When I was a small child I was in the Cub Scouts, the group you join before graduating to the Boy Scouts (which I never actually did even after even getting all my badges) and one of my favorite things to do was to sit around the campfire in the woods and listen to the adults tell ghost stories. Some of them were silly, designed for kids like us, but every now and then when our main leaders were away, some of the parents would tell us stories they probably weren’t supposed to about murderers, serial killers, and the things that go bump in the night. Maybe I was a twisted little kid because those were always my favorite.
Now that I think about it, that love for horror has stayed with me as I adore horror movies and survival horror games -- but what made those campfires so special wasn’t really the stories at all. It was the company. In Where the Water Tastes Like Wine, an interactive narrative adventure from Dim Bulb Games, Serenity Forge, and Good Shepherd, it’s these types of story experiences that form the foundation of the entire journey. But along the way, Where the Water Tastes Like Wine tries so hard to be a “game” that it forgets what it actually does well.
The Living Page
Where the Water Tastes Like Wine is immediately engaging with its stark, watercolor influenced canvases. Each of its scenes are beautifully hand-drawn with a dark, consistent art style. As you advance through the game you get to experience a multitude (hundreds) of different tales, all from various different points of view, that shed light on the struggles and advancements of society in Depression era America.
There’s a strong folklore flare to everything as you travel from city to city hitchhiking, catching trains, and traveling as a wandering vagabond. When you’re experiencing one of the game’s beautifully illustrated stories, there is very little animation in favor of static illustrations that feel like they could have been ripped directly from the pages of a graphic novel.
Between those moments though, when you’re actually tasked with exploring the game world and “playing” the game, is when Where the Water Tastes Like Wine starts to come apart at the seams a bit.
Read Me A Story
If Where the Water Tastes Like Wine had simply been a visual novel or interactive story with a branching narrative as I went from location to location, playing entirely inside the game’s menus, it’d had been a much better and more streamlined experience. Instead, between each of the vignettes, the developers boot you out to a janky 3D overworld with a dramatically different art style and sluggish controls.

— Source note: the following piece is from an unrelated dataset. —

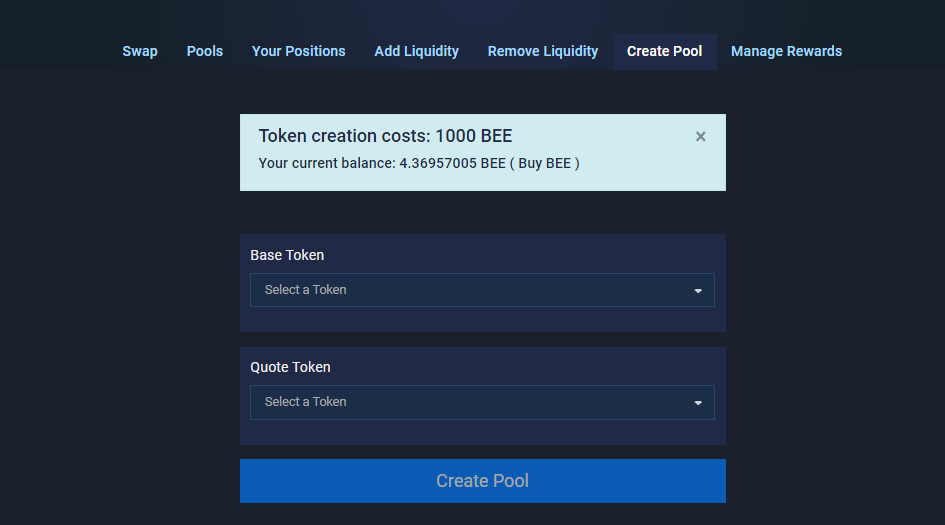Go to the Pools tab
The height and width of the screenshot is (525, 945).
205,51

At first I thought my game was glitching and didn’t load all of the textures, but no, it’s just supposed to look like that. This design decision is baffling to me because the actual stories themselves, with their exquisite voice overs, excellent writing, and interesting characters, are hampered by an obtuse, clunky, and uninteresting overworld that’s nothing more than padding to extend an already overly long journey. I craved more of the finely written content and less of the aimless wandering, but Where the Water Tastes Like Wine was determined on force-feeding me both.
Gamifying The Narrative
Never before have I played a game with such a strong vision for what it wanted to be (a collection of deeply personal tales of struggle and strife) that was simultaneously hampered by the fact that it tried too hard to be a video game.
And it’s a real shame because when you get past all of that and sit down with the amazing stories hiding beneath the layers of obscurity, you’d be hard-pressed to find better writing across the entire games industry. The voice acting is AAA-tier in quality with some fantastic music to back it up.
Honestly it’s just so frustrating that Where the Water Tastes Like Wine isn’t a visual novel or purely interactive narrative. It’d have been a better game to do less overall and instead double down on what it does well.